You are not bothering me at all, haha! I always appreciate questions, cuz it means that there is always something that I can improve!
seeds are nothing but randomness. Let's say that I train N epochs and choose the checkpoint that has the best performance on the validation split. It's hard to say that this is a good model since this is the one that happens to perform good on a certain distribution.
In the real world, everything is stochastic. Let's say that you are sampling a height from the Dutch population, and you happen to sample a male who's 2.5 meters high. This does NOT represent the real average of it. You have to sample more humans to be certain about the estimate of the average value of it.
That being said, seed i
tries to get the numbers of the train / val / test splits. Again, you have to "sample" the numbers multiple times with different seeds to be more certain about the mean and the std. of it.
Again that being said. seed i
will train N epochs and choose the checkpoint that has the best validation score, and will evaluate the performance on the test split. Since this is not enough, you'll have to try with different seeds to get the best estimates.
I feel like this is a not good enough answer.
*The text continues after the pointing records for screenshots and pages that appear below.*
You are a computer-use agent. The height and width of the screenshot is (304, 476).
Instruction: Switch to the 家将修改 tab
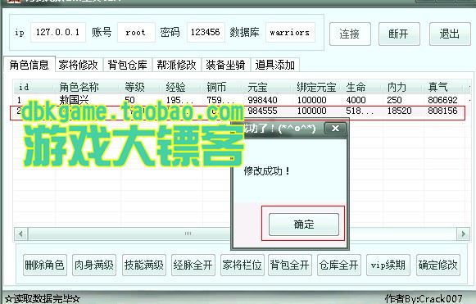point(79,65)
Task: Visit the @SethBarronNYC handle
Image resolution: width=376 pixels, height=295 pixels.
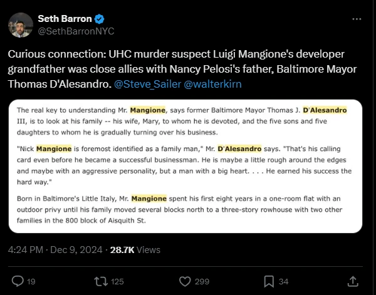Action: coord(76,31)
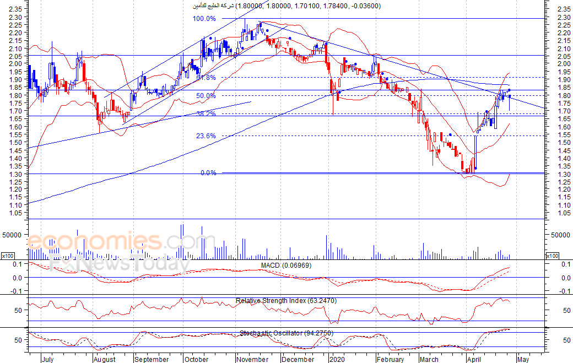This screenshot has height=363, width=573.
Task: Select the 61.8% Fibonacci retracement label
Action: [206, 78]
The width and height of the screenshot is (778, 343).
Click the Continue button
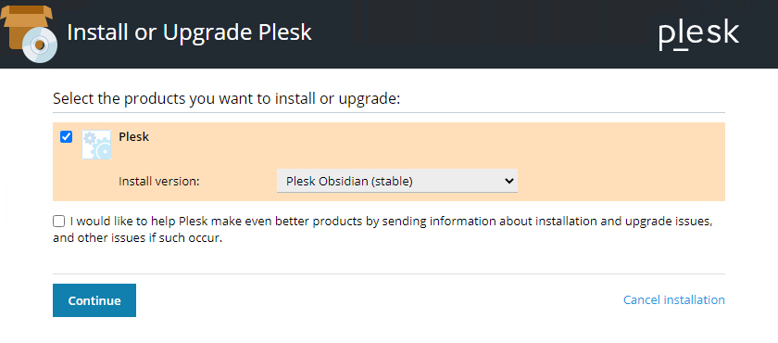[x=94, y=300]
I will make a video soon and clarify things.
Thank you so much for your patient answers again!
Do the checkpoint
you said means the hyperparameters?
And this is my understanding:
After seed i
runs N epochs times on the randomly a part of validation set, then select the checkpoint that perform best and apply them to a random part of the test set. And the validation/test set applied in each seed i
is a random part.
Is this right?
I just looked again and found that checkpoints
are the files saved by the model every time it runs.
According to the 5 epochs
I set, each time seed i
runs, the dataset is divided into 5 parts(as shown the blue arrow in figure below), and then the five parts are predicted in turn, and the training results are improved in turn(as shown the red arrow in figure below). However, if these five parts of dataset are randomly selected from the total dataset, why does the result increase in turn?
I think you are confusing with cross validation.
In my training scheme, train / val / test splits are just what they are. They are not further split into folds.
Therefore, the data set used in the N epochs
is the whole validation dataset? But why is the F1 score getting better and better from the first epoch
? If the data sets used are the same in each N epochs
, I think the training results should be similar....
In general, as more backprops are done, the performance metric improves on the training data split. The number of backprops increase with respect to number of steps or number of epochs.
Got it! Thank you!
Therefore, after running seed
i times, we can get i results. The correct evaluation method is to take the one with the highest F1 score as the standard for judging the model or it still need to calculate the average value of i results?
Every seed is its own independent run. As for every seed, you choose the best model that has the best validation evaluation metric. And as for the final results, you report the average of the test evaluation metrics.
I'm sorry to bother you again. Can you tell me that how to determine the setting of "epoch", "batch_size" and "HP_N_Trials" in yaml file? And why "PER_DEVICE_EVAL_BATCH_SIZE = BATCH_SIZE*2"? Thank you very much!